The decision -- effective as of January 1 -- has been in the works since the early 1970s when defense officials began to worry about the cacophony of computer languages in use throughout the Pentagon and its service branches. They figured that a uniform, all-purpose, departmentwide language would ultimately save taxpayers billions of dollars. So they began the search for an appropriate one, eventually coming up with Ada.
Ada is, in fact, the latest in the line of major programming languages that includes Fortran and Pascal. (The name comes from Lady Augusta Ada Byron, who was the daughter of the English poet Lord Byron, and who is widely regarded as the first computer programmer.) Like other languages, it is designed as a formal coding system using English-like phrases to specify the instructions for a computer to follow -- functioning between the level of application software (what the computer user deals with) and machine code (the binary language that the computer understands). But unlike the other languages, Ada is capable of serving the full range of military applications, from processing the Army's vast payroll to navigating submarines.
Because Ada is so comprehensive and abstract, it is also very difficult to use. For that reason some observers doubt that it will ever gain wide acceptance. "We just have to look at the record of failure with Jovial [a previous candidate for a uniform language] to know what the fate of Ada will be," says Charles Lecht, chairman of Lecht Sciences Inc., a New York City think tank, and a vocal critic of Ada. "I think it's a klutz."
From a business standpoint, however, it probably doesn't matter much whether or not Ada is a good idea.

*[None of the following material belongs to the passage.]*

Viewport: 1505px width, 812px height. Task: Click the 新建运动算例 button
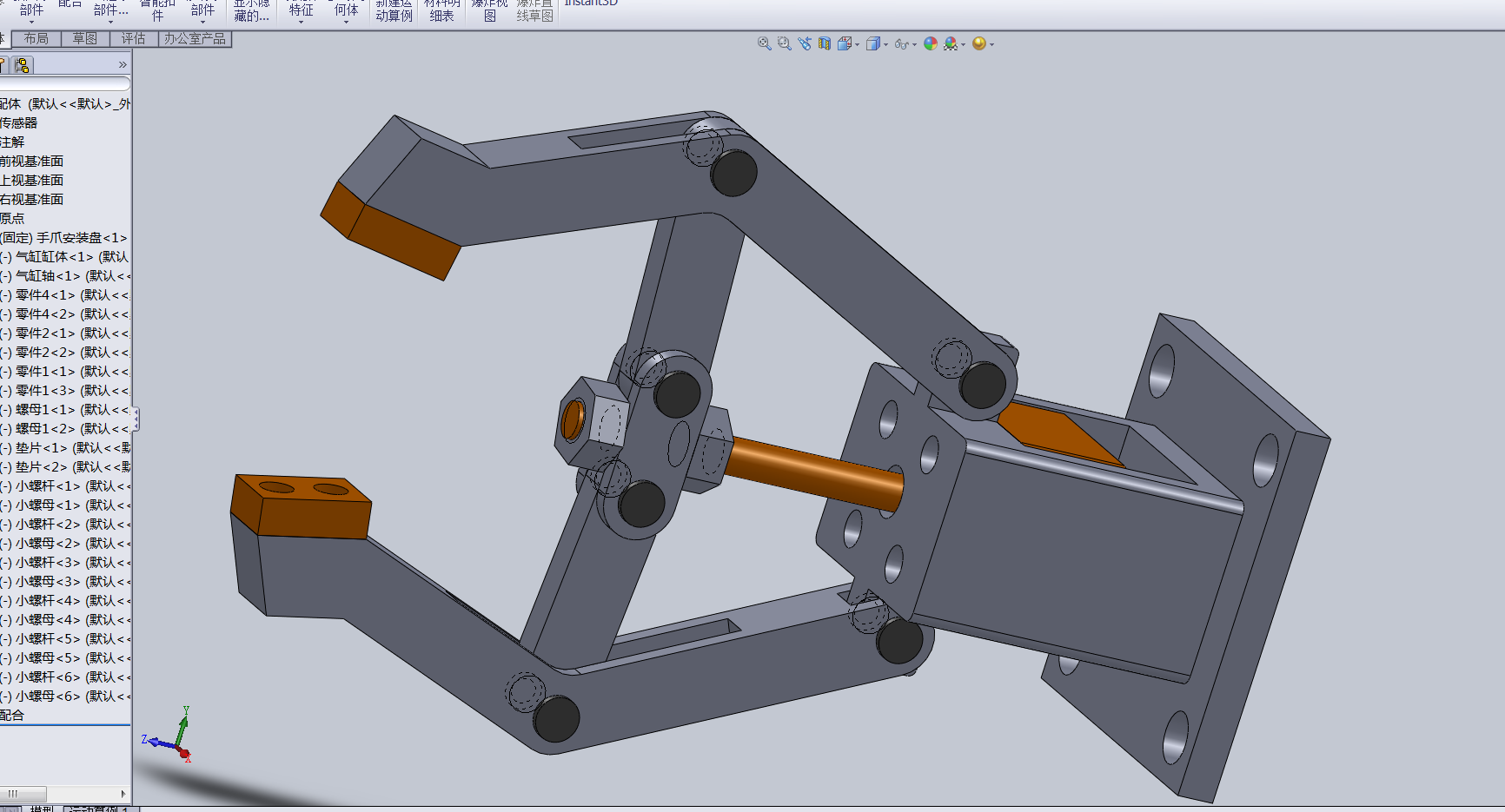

The fact is that the Pentagon has an annual software budget of more than $10 billion, including more than $3 billion for embedded software now covered by the Ada rule. If all that software has to be written in Ada, one thing is certain: A lot of money will be spent on Ada-related products and services in the years ahead, even if Ada itself turns out to be a failure.

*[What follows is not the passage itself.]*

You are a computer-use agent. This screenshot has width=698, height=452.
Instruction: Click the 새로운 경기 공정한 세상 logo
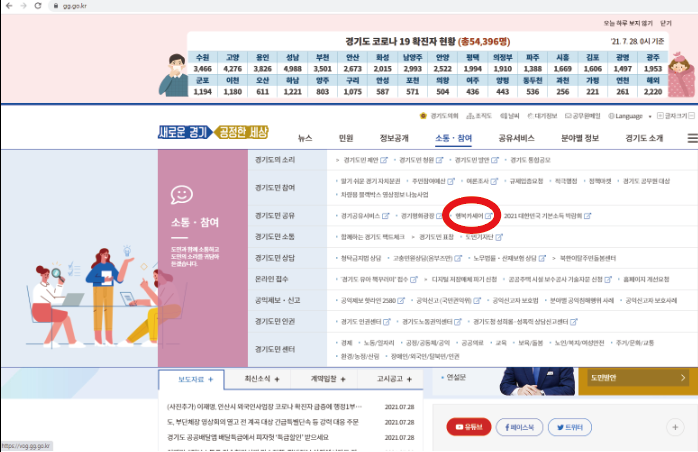(212, 133)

Indeed, the DoD has already spent some $20 million on development of Ada, and that is only the start. As the language comes into use, more software will be needed to make it functional. Application software is expected to begin emerging late next year. Right now, the emphasis is on compilers, the programs that translate the Ada instructions into the computer's grammar of ones and zeroes. It is possible to write Ada software for any computer that has an Ada compiler.
One company active in this area is TeleSoft, which was formed in 1981 through the merger of two smaller software companies. Headed by chairman and chief executive officer Kenneth Bowles and vice-president Craig L. Maudlin, the company has already sold over 350 compilers to commercial and military customers. It also markets other types of Ada support programs.
Intermetrics Inc., a $32-million-a-year Cambridge, Mass., software engineering firm that does 60% of its work for the DoD, is working on a compiler as well as other Ada software for the Air Force, while $36-million SofTech Inc., a Waltham, Mass.-based software company is working on a compiler and software development tools for the Army.
Of course, all this effort is going to create a crying need for Ada-trained computer programmers. SofTech is developing a training course for the Army, and Computer Thought Corp., a Plano, Tex., company that is less than two years old, is offering computer-based courses in Ada.
Then, too, there are the nonmilitary markets to consider. The Pentagon's backing gives Ada more than a fighting chance to emerge as one of the dominant high-level languages of the late 1980s in the commercial software market. If it does, the demand for Ada-related products and services will be even greater.
Before that happens, however, Ada must establish itself throughout the military -- no easy task. The services are fiercely independent, after all, and they have resisted previous attempts to institute uniform languages. So, while business will certainly be brisk for the next few years, Ada may eventually -- like its predecessors -- meet its Waterloo.